Chapters 5 and 6 pay particular attention to the feminine energy principle represented by selected orisha. I examine the mythological role of the goddess in Yoruba traditions and also look at accounts of the experiences of women in contemporary cultural engagements of the traditions. Drawing from the work of Teresa N. Washington, bell hooks, Patricia Hill Collins, and Oyeronke Olajubu, this section applies black feminist thought to the analysis of power dynamics and gender issues surrounding practitioners. I conclude by highlighting prevalent themes and motifs and considering the role of “remembering, forgetting, and substituting” in the African American appropriation of Yoruba traditions. Shifting the focus from texts to worlds of experience and practice creates opportunities for greater understanding of the role of religious myth in shaping human consciousness and self-understanding.

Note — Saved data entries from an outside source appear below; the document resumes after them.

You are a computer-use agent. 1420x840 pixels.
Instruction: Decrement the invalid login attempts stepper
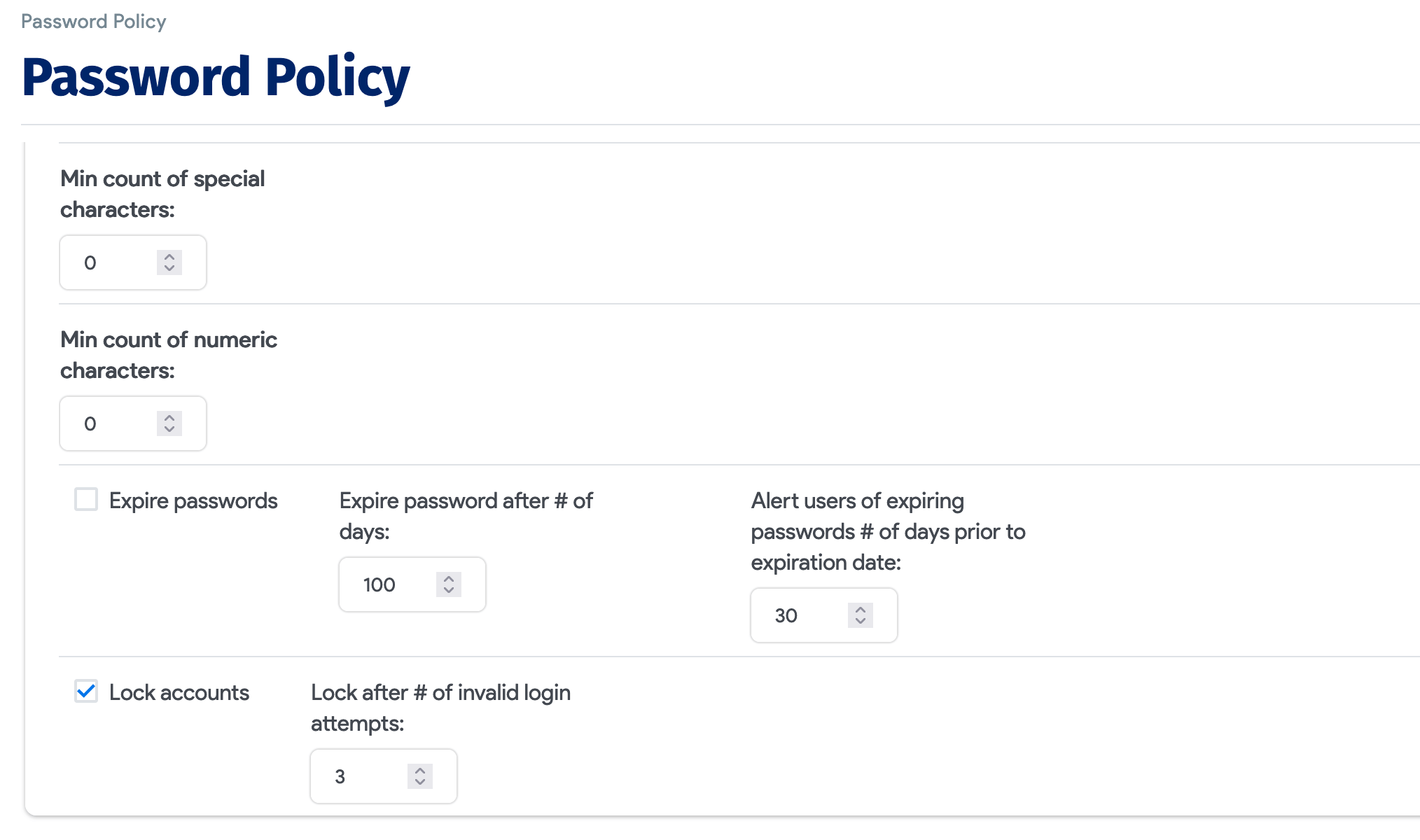[x=419, y=782]
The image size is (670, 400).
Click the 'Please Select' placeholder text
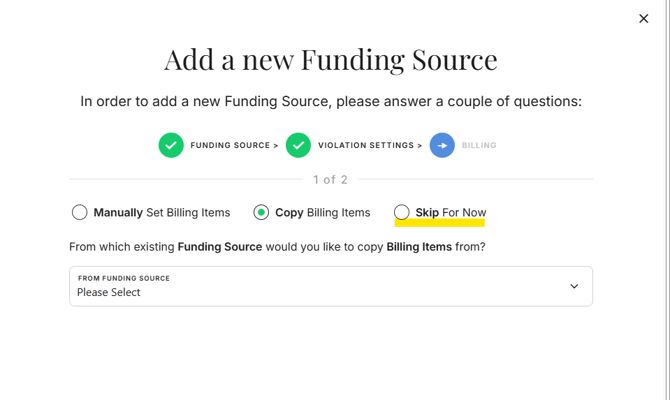[109, 293]
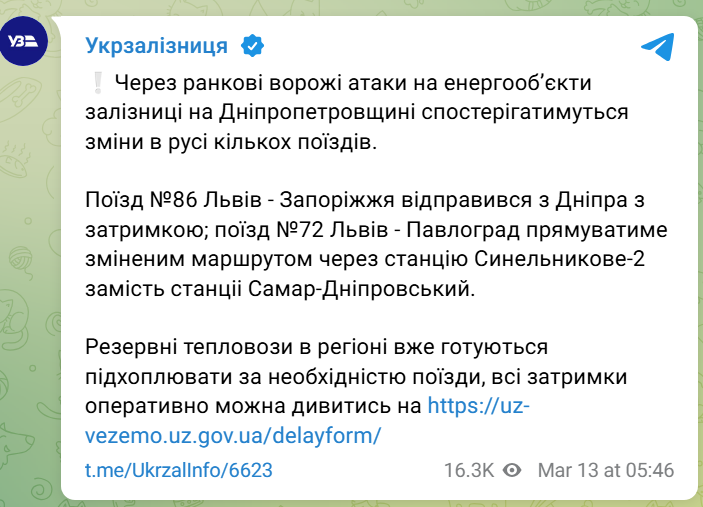Click the eye views icon

(x=514, y=470)
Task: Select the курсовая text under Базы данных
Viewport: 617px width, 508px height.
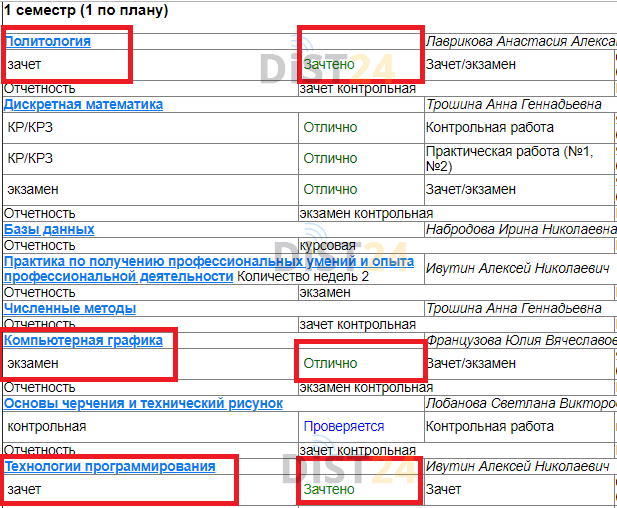Action: pos(327,245)
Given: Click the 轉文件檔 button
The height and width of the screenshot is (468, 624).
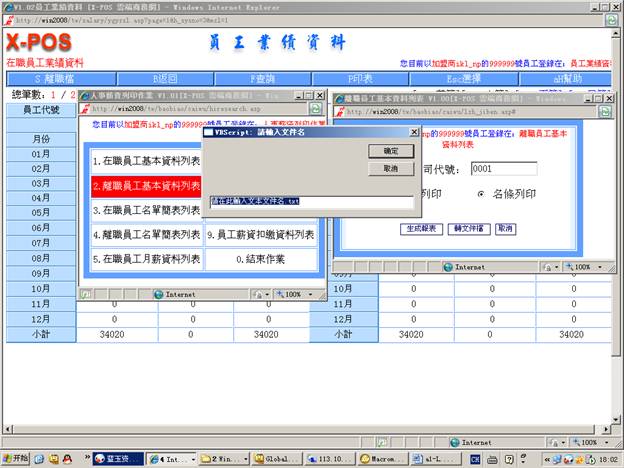Looking at the screenshot, I should pos(468,229).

My own fascination with “sacred performance” through the engagement of oral or written literature, myth, song, dance, sculpture, visual arts, ritual, rite, drama, or ceremony fuels this work. While I use ethnographic sources, Divining the Self is not a conventional ethnography. Rather, I use ethnography as a methodological tool for the study of diverse scripturalizing practices within a particular tradition. Using the archetypal journey motif, the study further focuses on the divinatory enterprise as key to the negotiation of selfhood and destiny. The use of a performance paradigm as a point of departure positions “scriptures” as a site of production more than a site of interpretation, and it allows for a focus on “texts” beyond things written. This approach calls for an examination of the dynamic interaction involved in the production of “scripture,” the phenomenon that Vincent Wimbush refers to as “signifying scriptures,” that Victor Turner might call “social drama,” and that Roland Barthes says is “governed by a metonymic rather than a hermeneutic logic.” This work, then, answers some questions as it generates others.